Tasks to complete.
a: In the bungalow article, can you restate the passage starting at "In California, most" and ending at "to Spanish-revival styles.", swapping "popularity" for "favor"?
b: How would you continue the article on bungalow restoration from the point where it stops?

Excerpt provided.
------------

'I t galls me that all these house-and-garden shows called 'restoration something' are showing people who own an old building, and the very first thing they say is, 'Well, we had to gut it,'" says preservationist and author Jane Powell. "If you had to gut it, then that isn't restoration. Restoration is keeping what's there, repairing the parts that are damaged, and adding new parts that are made of the same thing or look the same for things that are just beyond repair. It doesn't have anything to do with gutting." On Saturday, January 20, Powell will give a lecture regarding the preservation of bungalows, followed by a walking tour through Mission Hills. She was invited by Mission Hills Heritage as part of the community organization's celebration of its 99th anniversary.
In California, most bungalows were built between 1900 and 1930. The majority of those were built between 1908 and the mid-1920s, at which point they began to lose popularity to Spanish-revival styles.
"The good thing about bungalows and early-20th-century houses, in general, is they did have most of the stuff that we consider modern, like indoor plumbing and central heat," explains Powell, who has written six books (with photos by Linda Svendsen) about bungalow restoration. "It's not like you're trying to put a modern functioning kitchen in a house that was built in 1783. Especially in the bathrooms -- [except for] low-flow toilets, we're pretty much using the same plumbing [technology]."

------------

Dataset excerpt.
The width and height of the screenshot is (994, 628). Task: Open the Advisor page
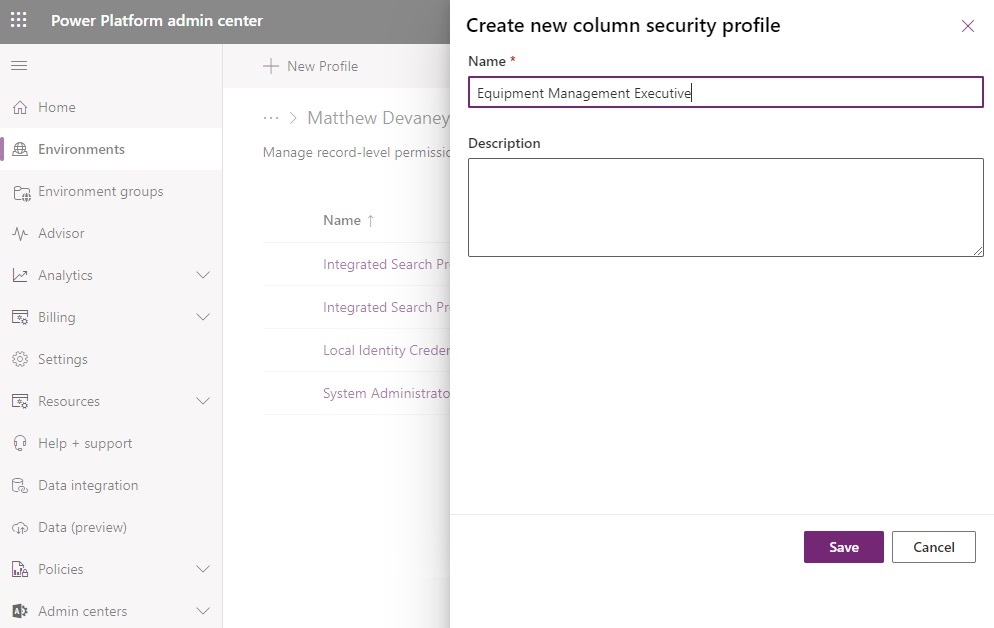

------------

Responses to the tasks.
a:
In California, most bungalows were built between 1900 and 1930. The majority of those were built between 1908 and the mid-1920s, at which point they began to lose favor to Spanish-revival styles.

b:
Powell has owned and restored 11 bungalows in the Oakland area. Two stand out in her mind. The first was a 1920s bungalow that was occupied by the same family that had purchased it in 1930. "The parents lived there until they died, and then the son lived there until he died, and I bought it on probate," Powell recalls. "The son was a lifelong bachelor who was a detective for the railroad company, and he smoked. The whole thing was covered with a very thick layer of nicotine. It was filthy, but it also pretty much hadn't been touched."
The only change to the structure had been made in the '50s when the original owners covered the hexagonal tiles on the bathroom floor with turquoise linoleum. "It came off fairly easily, and I was able to restore the floor. The original hex was underneath," says Powell. "The black mastic stuff, the adhesive, wasn't hard to get off of the tiles, but it was hard to get out of the grout. The kitchen, except for the addition of new appliances, had not really been touched. Mostly that one was about cleaning up the nicotine."
The other bungalow Powell remembers had belonged to a woman in her 90s who sold it to Powell prior to moving in with her son. The house had a small neighborhood grocery store built into the front and a basement for storing products and supplies. "She and her husband had been operating it from around 1952 [when they purchased the home] until 1978, when her husband died. They closed the store, but a lot of the store stuff was still in there. She was a pack rat."
When Powell first visited the home, it was so cluttered that she had to climb over piles of junk and refuse in order to get past the front door. Receipts dating back to the '50s were found.
But there was a positive side to the hoarding: "Even though they ripped stuff out of the house, they didn't throw it away." The kitchen cabinets had been replaced with "ugly plywood things," but Powell found all of the original cupboards and drawers, along with their hardware, in the basement. By adding an extra bathroom and restoring the cabinets, floors, and countertops, Powell managed to make the bungalow look like an updated version of its debut in 1926.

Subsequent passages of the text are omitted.